Furthermore, the first spacing ring 71 and the second spacing ring
72 are so positioned that the support portion 71a is approximately
opposed to the support portion 72a and, eventually, that the
support portions 71b and 71c are approximately opposed to the
support portions 72b and 72c, respectively. In this manner, the
holding member (71, 72) supports the optically transparent member
60 from both sides at three points located in the three
approximately opposed regions respectively.
[0081] In the illumination optical apparatus (1-15) of the present
embodiment, as described above, the required optically transparent
member (generally, at least one optically transparent member) among
those disposed in the optical path is supported from both sides at
three points in the three approximately opposed regions
respectively. In this case, there appear the stress distributions
concentrated on the supported regions of the optically transparent
member, while no substantial stress distribution appears in the
effective region (clear aperture) of the optically transparent
member. As a result, there occurs little birefringence due to the
stress distributions and, therefore, there is little change in the
polarization state of passing light due to birefringence.
[0082] In this manner, the illumination optical apparatus (1-15) of
the present embodiment is able to well suppress the change in the
polarization state of light in the optical path and to illuminate
the mask M (and the wafer W eventually) as a surface to be
illuminated, with light in the desired polarization state or in the
unpolarized state. Therefore, the exposure apparatus of the present
embodiment is able to faithfully transfer a fine pattern onto the
wafer (photosensitive substrate) W on the basis of the desired
illumination condition according to the mask pattern, using the
illumination optical apparatus (1-15) for illuminating the mask M
as a surface to be illuminated, with the light in the desired
polarization state or in the unpolarized state.

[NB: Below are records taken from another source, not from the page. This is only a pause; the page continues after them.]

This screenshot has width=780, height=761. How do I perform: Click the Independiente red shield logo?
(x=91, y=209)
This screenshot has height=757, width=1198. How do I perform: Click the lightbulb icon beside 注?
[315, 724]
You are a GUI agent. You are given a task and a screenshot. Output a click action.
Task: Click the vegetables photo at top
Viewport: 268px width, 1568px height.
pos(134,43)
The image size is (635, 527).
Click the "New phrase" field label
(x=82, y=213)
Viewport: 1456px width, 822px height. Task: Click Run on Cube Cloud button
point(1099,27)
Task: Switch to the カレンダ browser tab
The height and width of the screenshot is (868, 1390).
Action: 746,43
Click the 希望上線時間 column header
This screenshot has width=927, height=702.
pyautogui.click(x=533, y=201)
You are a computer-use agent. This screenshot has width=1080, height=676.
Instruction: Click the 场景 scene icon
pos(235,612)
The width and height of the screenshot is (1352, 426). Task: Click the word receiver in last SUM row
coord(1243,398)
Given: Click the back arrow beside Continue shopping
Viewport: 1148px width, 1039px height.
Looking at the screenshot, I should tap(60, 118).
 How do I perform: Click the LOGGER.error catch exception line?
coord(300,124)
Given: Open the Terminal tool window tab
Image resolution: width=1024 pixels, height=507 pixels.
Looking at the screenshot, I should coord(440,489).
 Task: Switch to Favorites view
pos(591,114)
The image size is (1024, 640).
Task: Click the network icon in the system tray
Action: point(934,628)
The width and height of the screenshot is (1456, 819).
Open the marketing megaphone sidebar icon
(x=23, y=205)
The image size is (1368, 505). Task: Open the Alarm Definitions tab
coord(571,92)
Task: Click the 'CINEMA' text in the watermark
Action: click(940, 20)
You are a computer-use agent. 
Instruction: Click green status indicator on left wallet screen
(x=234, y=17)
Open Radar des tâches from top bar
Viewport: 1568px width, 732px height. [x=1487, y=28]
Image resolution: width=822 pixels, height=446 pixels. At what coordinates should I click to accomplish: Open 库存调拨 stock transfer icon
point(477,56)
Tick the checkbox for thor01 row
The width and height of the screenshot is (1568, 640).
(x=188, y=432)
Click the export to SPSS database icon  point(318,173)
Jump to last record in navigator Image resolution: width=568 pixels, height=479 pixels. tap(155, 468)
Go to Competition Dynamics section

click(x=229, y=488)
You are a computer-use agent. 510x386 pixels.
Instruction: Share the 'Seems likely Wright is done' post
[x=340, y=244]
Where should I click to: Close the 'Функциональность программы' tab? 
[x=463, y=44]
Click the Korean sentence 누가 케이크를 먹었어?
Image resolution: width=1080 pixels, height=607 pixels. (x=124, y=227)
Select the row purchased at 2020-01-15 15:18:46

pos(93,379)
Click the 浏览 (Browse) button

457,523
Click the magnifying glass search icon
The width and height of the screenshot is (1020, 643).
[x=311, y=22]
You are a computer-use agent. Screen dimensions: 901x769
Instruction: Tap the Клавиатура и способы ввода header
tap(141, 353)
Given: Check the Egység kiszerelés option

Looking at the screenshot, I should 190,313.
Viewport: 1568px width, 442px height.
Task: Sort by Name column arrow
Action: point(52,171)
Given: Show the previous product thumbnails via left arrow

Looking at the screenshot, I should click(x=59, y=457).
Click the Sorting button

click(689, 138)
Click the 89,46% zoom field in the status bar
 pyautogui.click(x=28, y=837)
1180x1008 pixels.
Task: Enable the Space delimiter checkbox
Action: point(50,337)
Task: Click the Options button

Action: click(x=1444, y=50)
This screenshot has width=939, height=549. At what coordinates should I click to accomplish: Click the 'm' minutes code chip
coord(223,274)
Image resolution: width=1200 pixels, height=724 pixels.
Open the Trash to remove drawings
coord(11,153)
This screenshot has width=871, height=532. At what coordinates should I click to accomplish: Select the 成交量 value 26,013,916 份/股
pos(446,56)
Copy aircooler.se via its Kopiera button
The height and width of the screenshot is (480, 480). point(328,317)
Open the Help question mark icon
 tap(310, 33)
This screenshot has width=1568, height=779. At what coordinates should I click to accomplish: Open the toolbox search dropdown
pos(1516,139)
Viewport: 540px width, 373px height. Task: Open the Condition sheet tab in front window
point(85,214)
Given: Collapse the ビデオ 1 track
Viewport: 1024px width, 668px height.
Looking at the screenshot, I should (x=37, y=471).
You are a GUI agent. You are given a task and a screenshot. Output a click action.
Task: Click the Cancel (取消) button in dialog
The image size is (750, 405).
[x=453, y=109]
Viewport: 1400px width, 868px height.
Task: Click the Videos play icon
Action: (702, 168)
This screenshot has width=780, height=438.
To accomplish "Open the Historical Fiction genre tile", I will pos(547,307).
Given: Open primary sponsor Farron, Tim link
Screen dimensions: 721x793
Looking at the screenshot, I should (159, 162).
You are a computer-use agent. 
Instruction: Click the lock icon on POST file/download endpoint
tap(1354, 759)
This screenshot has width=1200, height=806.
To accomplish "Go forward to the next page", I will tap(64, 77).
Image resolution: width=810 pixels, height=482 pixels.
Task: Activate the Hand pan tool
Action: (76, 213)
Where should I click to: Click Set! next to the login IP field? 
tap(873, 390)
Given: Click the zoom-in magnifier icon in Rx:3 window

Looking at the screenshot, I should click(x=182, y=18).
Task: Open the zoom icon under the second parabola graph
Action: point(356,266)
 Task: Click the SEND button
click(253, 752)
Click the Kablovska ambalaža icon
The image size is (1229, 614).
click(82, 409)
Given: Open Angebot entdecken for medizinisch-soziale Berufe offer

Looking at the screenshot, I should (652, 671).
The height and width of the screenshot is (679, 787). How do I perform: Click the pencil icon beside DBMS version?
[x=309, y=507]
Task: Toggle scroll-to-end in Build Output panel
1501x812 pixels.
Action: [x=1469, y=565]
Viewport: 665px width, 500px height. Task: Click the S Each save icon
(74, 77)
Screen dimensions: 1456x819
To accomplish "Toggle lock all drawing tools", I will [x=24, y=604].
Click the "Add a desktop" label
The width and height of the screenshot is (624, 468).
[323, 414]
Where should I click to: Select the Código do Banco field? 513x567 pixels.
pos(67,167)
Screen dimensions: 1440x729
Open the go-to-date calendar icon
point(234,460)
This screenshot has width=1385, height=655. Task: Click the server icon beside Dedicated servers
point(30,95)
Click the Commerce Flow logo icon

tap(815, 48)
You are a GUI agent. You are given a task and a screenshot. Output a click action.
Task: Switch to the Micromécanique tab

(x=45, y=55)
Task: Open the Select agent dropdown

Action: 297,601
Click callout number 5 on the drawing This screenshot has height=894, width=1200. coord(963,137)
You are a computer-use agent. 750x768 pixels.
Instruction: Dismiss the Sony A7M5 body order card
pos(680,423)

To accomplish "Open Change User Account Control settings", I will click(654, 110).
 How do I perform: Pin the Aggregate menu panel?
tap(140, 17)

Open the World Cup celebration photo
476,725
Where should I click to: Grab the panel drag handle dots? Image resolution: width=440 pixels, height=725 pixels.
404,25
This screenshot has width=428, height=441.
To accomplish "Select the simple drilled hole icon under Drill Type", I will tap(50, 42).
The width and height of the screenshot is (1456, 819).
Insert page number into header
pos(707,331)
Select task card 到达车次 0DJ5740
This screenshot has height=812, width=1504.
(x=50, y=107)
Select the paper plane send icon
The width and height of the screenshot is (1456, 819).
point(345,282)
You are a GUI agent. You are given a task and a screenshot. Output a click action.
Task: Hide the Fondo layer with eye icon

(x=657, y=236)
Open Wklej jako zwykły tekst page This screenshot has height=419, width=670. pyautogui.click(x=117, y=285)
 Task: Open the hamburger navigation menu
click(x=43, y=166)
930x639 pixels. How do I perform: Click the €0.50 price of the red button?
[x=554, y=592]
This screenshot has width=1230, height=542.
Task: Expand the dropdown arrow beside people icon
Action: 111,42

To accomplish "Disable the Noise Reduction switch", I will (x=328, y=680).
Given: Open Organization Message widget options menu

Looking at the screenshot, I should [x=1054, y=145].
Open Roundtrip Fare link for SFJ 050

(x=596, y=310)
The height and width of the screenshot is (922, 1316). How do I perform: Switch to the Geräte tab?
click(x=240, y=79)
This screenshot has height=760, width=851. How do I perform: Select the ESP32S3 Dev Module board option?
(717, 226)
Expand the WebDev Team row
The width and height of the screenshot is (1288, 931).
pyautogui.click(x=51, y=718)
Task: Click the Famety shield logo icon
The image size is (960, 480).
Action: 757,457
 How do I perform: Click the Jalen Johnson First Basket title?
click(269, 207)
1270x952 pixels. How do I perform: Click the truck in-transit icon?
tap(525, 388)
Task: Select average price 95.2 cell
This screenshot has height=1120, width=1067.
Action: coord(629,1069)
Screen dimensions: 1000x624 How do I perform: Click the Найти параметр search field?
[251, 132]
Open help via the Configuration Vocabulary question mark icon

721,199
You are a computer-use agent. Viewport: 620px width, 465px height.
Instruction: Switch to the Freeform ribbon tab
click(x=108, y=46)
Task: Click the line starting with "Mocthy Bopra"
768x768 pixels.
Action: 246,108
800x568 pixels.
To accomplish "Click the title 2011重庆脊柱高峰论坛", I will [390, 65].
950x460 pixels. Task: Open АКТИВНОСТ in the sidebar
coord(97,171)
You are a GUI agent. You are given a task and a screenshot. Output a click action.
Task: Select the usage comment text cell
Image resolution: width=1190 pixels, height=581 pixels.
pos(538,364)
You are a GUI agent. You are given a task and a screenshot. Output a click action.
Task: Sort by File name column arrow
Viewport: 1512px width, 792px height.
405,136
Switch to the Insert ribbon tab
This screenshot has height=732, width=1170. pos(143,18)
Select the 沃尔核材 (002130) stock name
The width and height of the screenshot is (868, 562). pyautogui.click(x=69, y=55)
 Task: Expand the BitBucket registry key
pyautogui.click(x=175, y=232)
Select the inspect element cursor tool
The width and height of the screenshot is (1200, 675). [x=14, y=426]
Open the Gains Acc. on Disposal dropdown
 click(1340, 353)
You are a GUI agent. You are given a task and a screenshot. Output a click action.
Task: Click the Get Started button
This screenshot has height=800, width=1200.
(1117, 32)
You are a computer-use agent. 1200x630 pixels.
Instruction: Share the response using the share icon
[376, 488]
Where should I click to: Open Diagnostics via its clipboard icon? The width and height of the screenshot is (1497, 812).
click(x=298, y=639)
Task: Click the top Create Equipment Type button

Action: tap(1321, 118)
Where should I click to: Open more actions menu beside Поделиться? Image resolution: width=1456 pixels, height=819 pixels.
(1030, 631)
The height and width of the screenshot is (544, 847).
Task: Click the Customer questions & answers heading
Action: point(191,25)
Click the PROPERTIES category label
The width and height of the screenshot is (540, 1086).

[0083] Incidentally, the foregoing embodiment tends to cause an
increase in the radial size of the optically transparent member
disposed in the optical path between the micro fly's eye lens 11 as
an optical integrator and the mask M as a surface to be
illuminated, and to cause a change in the polarization state of
passing light due to birefringence with application of external
force. Therefore, in order to well suppress the change in the
polarization state of light in the optical path, it is preferable
to support an optically transparent member relatively large in the
radial direction, out of those disposed in the optical path between
the micro fly's eye lens 11 as an optical integrator and the mask M
as a surface to be illuminated, at three points by the holding
member.
[0084] In the foregoing embodiment, in order to well suppress the
change in the polarization state of light in the optical path, it
is preferable to keep an average birefringence amount not more than
2 nm/cm in the effective region of the optically transparent member
in the supported state at three points by the holding member. In
order to better suppress the change in the polarization state of
light in the optical path, the average birefringence amount is
preferably not more than 1 nm/cm.
[0085] In the foregoing embodiment, in order to restrain occurrence
of stress in the radial direction of the optically transparent
member in the supported state at three points by the holding member
(71, 72), it is preferable to arrange a support end (an end in
contact with the optically transparent member) of each support
portion (71a-71c, 72a-72c) movable or flexible in a radial
direction of a circle centered around the optical axis. An example
of mechanically arranging the support end of the support portion
movable in the radial direction can be seen in Japanese Patent
Application Laid-Open No. 2002-131605 and the corresponding U.S.
Pat. No. 7,154,684.
[0086] Similarly, in order to restrain occurrence of stress in the
radial direction of the optically transparent member, it is also
possible to adopt a configuration wherein each of the holding
members has a frame connected to each support portion and wherein
each support portion is arranged to be rotatable relative to the
frame. An example of rotatably arranging the lens support portions
relative to the frame (lens cell) can also be seen, for example, in
Japanese Patent Application Laid-Open No. 2002-131605
[0087] In the foregoing embodiment, where an optically transparent
member 61 adjacent to the optically transparent member 60 is
supported from both sides at three points in three approximately
opposed regions respectively by a holding member (72, 73), as shown
in FIG. 7, the supported positions of the optically transparent
member 60 at three points by the holding member (71, 72) are
preferably arranged to positionally deviate about the optical axis
from the supported positions of the optically transparent member 61
at three points by the holding member (72, 73). This configuration
enables influence of the triangular support for the plurality of
optically transparent members to be dispersed in the angular
directions about the optical axis and is thus able to well suppress
the change in the polarization state of light in the optical path.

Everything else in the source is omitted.